*WHAT THIS TASK INVOLVES*
Every line in the records below between the one holding "info@devloerenstudio.nl (104, 2426)" and the one holding "Staal Aanvragen (59, 1444)", inclusive, is to be set down exactly; all other lines are to be left out.

Stored data
--

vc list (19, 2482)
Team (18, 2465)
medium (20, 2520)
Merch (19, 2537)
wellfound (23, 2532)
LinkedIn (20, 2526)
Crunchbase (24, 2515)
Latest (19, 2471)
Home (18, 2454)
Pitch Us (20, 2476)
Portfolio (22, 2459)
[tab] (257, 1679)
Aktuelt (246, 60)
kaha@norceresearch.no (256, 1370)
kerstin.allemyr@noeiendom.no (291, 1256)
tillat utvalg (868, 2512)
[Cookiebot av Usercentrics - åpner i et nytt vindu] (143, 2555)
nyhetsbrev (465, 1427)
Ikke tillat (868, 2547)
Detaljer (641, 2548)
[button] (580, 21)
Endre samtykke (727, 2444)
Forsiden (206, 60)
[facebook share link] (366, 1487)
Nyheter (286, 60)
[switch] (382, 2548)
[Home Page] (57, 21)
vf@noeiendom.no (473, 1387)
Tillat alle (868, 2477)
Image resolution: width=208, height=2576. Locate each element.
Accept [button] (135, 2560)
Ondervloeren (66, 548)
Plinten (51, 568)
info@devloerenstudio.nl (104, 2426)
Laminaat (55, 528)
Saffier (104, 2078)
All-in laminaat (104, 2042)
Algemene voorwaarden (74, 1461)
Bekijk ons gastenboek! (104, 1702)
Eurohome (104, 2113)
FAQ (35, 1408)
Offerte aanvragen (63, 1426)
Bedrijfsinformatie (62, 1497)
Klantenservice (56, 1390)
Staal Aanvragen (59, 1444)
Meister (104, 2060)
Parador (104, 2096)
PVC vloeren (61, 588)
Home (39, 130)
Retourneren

--

*THE COMPLETED TASK*
info@devloerenstudio.nl (104, 2426)
Laminaat (55, 528)
Saffier (104, 2078)
All-in laminaat (104, 2042)
Algemene voorwaarden (74, 1461)
Bekijk ons gastenboek! (104, 1702)
Eurohome (104, 2113)
FAQ (35, 1408)
Offerte aanvragen (63, 1426)
Bedrijfsinformatie (62, 1497)
Klantenservice (56, 1390)
Staal Aanvragen (59, 1444)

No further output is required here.